Excerpt:
-*-*-

02 May

French Alsatian Wine

Have you ever tasted an Alsace Premier Cru wine? You have never heard of such a thing? There’s a sound reason for that… It doesn’t exist.

Alsace’s Grand Cru vineyard system has been widely criticised for many reasons, but there are two main reasons. The first main reason is that the Grand Cru rankings promote varietal wines made from four important Alsatian grape varieties (Gewurztraminer, Riesling, Pinot Gris and Muscat), and exclude other varieties and mixes, even when they are made utilizing the previously mentioned four varieties. The second main reason is that the system includes not simply the great vineyards of the region, but also several vineyards that are debatably not capable of making Grand Cru level wines.

Why doesn’t Alsace have a Premier Cru classification? The answer may lie in the recent history of the region. By recent, I mean the last 400 years or so.

At quick glance, you’ll come to grasp that the area is at the heart of Europe at the border of Germany and France. You will also quickly learn (if you had not learned already) that war has torn up the area. The last four hundred years of war in Alsace have turned the wine industry up, down, left, and right. It has been struggling to survive, held on for dear life, and is now on the up and up, apparently regaining its previous strength and vigour.

About 30 years or so after WWII, Alsatian producers agreed that, to try to raise the standard of production of Alsatian wine, an official classification system should be established and applied. It took some time to create it, and there was plenty of debating. With the 1983 vintage, the Grand Cru classification system was in force, but the debate has continued.

-*-*-

Information supplied:
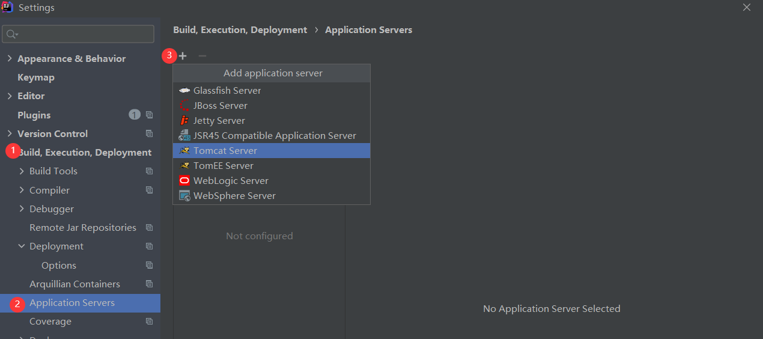Expand Appearance & Behavior section
The image size is (763, 339).
[x=10, y=59]
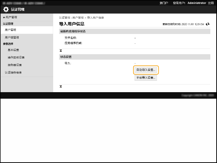Open 自动导入设置... button
The height and width of the screenshot is (163, 217).
click(x=145, y=70)
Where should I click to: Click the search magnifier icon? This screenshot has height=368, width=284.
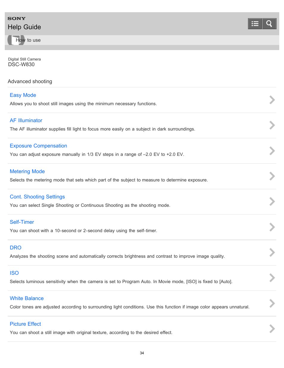(x=269, y=24)
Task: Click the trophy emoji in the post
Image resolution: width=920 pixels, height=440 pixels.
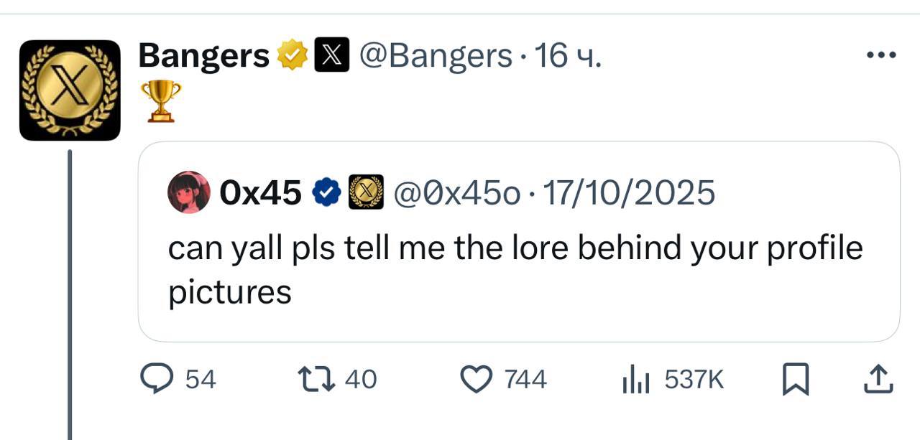Action: 160,101
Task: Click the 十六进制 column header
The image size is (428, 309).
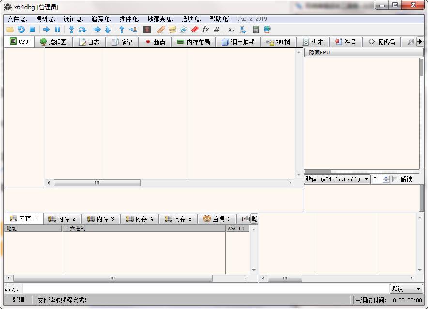Action: [x=143, y=228]
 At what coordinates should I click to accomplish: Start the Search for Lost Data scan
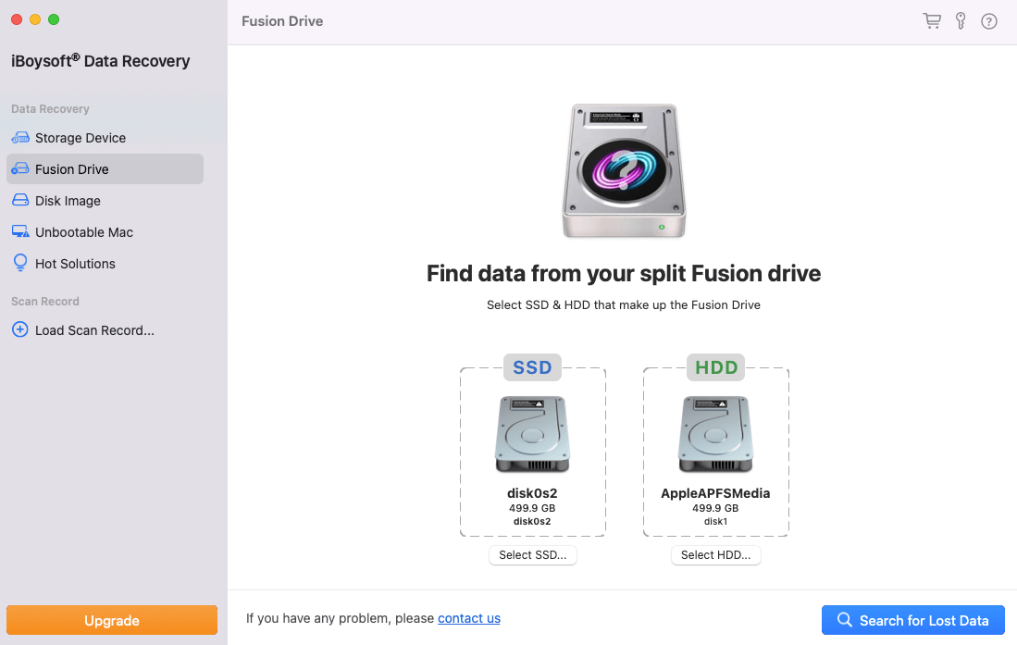(x=912, y=620)
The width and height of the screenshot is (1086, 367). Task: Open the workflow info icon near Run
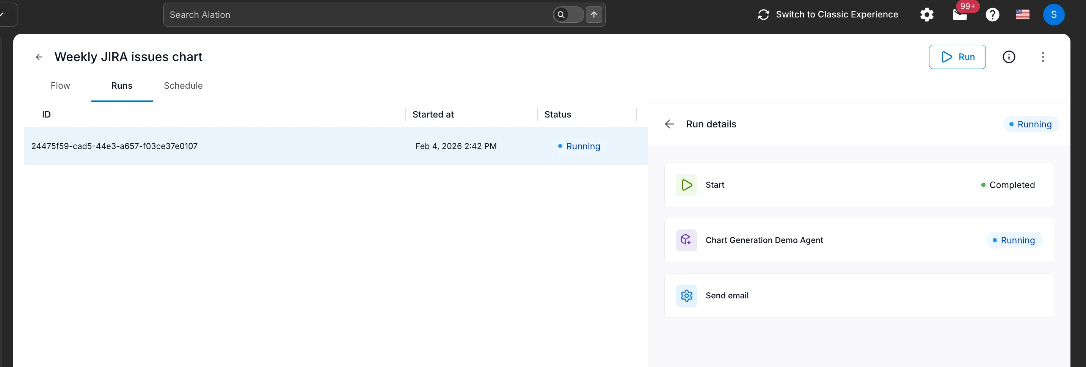pos(1009,57)
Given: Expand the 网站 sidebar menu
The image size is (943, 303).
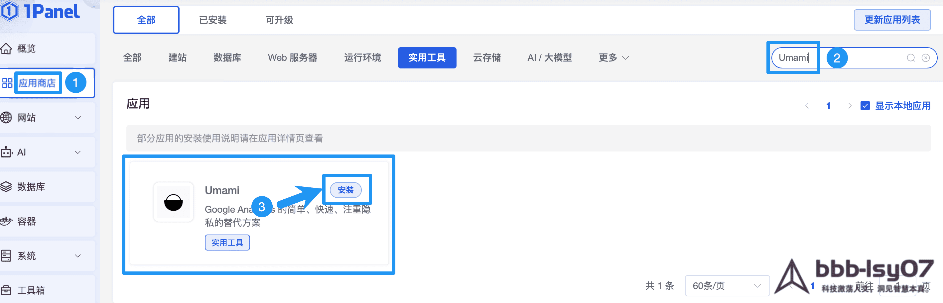Looking at the screenshot, I should 78,118.
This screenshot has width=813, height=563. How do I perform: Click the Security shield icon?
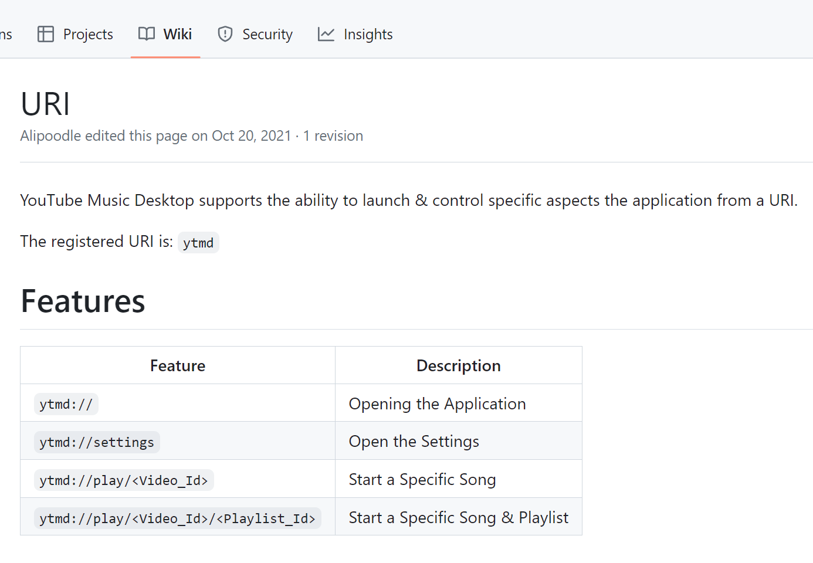pyautogui.click(x=225, y=34)
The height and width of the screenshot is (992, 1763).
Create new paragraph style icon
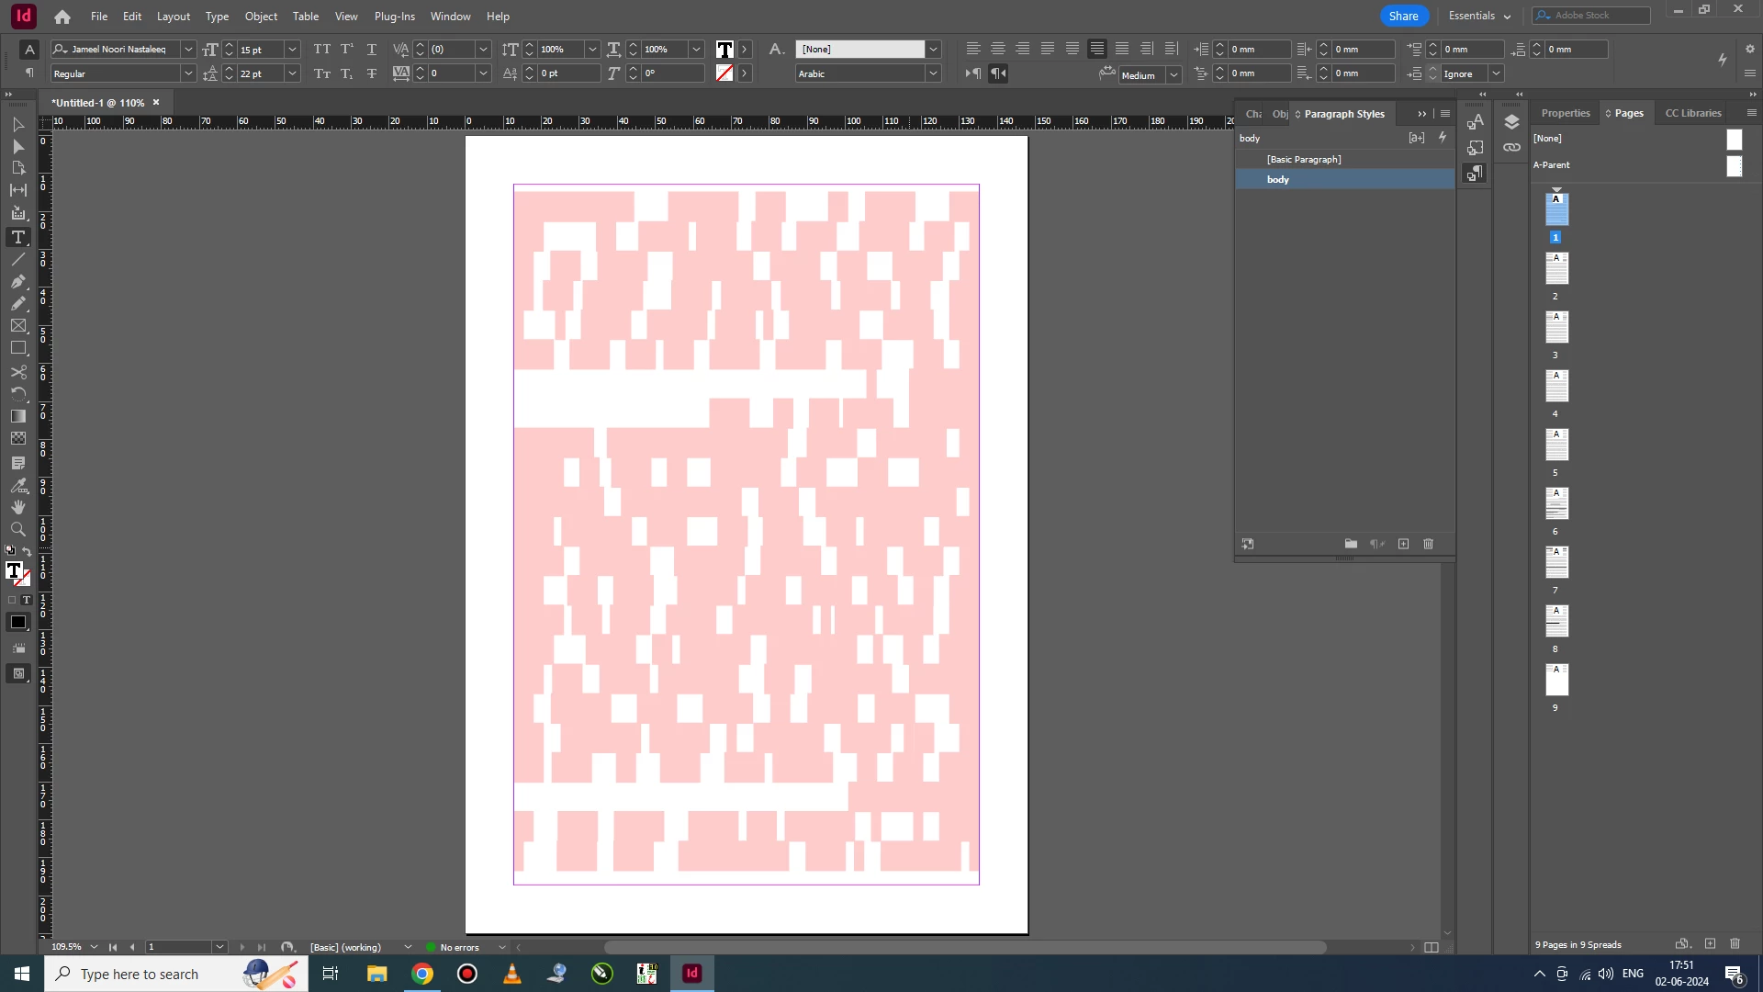coord(1403,544)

-*-*-

Goal 1: In the Alsace wine article above, what are the two main reasons given for criticism of the Grand Cru vineyard system? Answer in one to three sentences.
Goal 2: Name every grape variety that the Alsace wine article lists as promoted by the Grand Cru rankings.

Correct output 1: First, the Grand Cru rankings promote varietal wines from four Alsatian grape varieties and exclude other varieties and blends, even blends made from those same four. Second, the system covers not only the region's great vineyards but also several vineyards that arguably cannot make Grand Cru level wines.

Correct output 2: Gewurztraminer, Riesling, Pinot Gris, Muscat